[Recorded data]
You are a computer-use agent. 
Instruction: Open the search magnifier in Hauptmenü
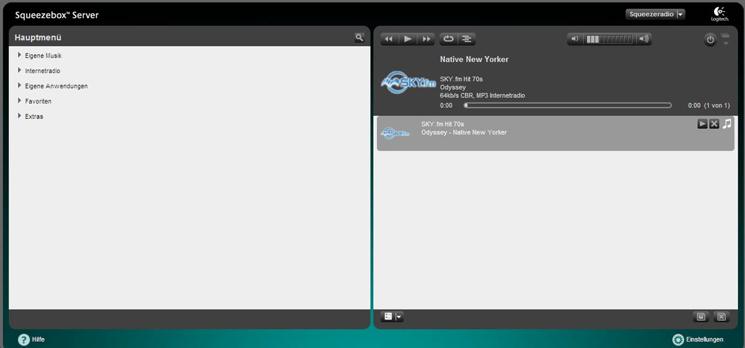coord(359,38)
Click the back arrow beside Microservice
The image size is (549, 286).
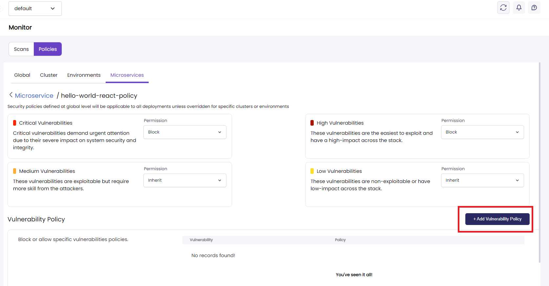click(x=11, y=95)
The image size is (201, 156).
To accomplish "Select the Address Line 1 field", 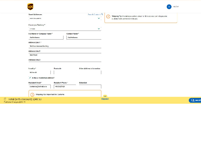I will [65, 46].
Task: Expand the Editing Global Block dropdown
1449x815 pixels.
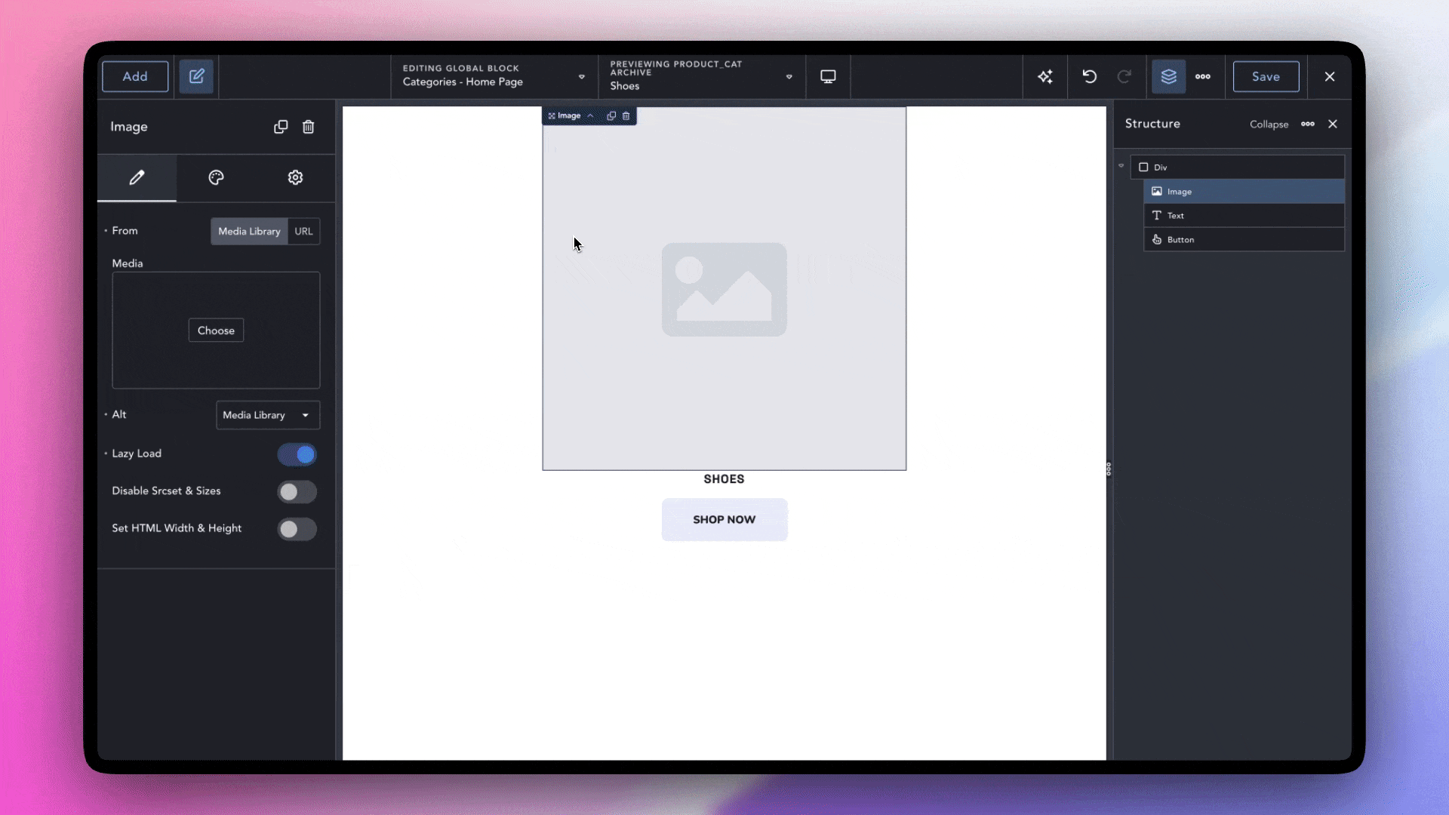Action: click(581, 76)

# [REQUEST]
Arrange everything from the start of the records down through the line containing "click(x=11, y=95)" as a JSON list of strings, one string per line, with blank lines left out. Leave the pictures out of your answer.

# [TASK OUTPUT]
[
  "You are a computer-use agent. ",
  "Instruction: Open the search magnifier in Hauptmenü",
  "coord(359,38)",
  "Click the back arrow beside Microservice",
  "The image size is (549, 286).",
  "click(x=11, y=95)"
]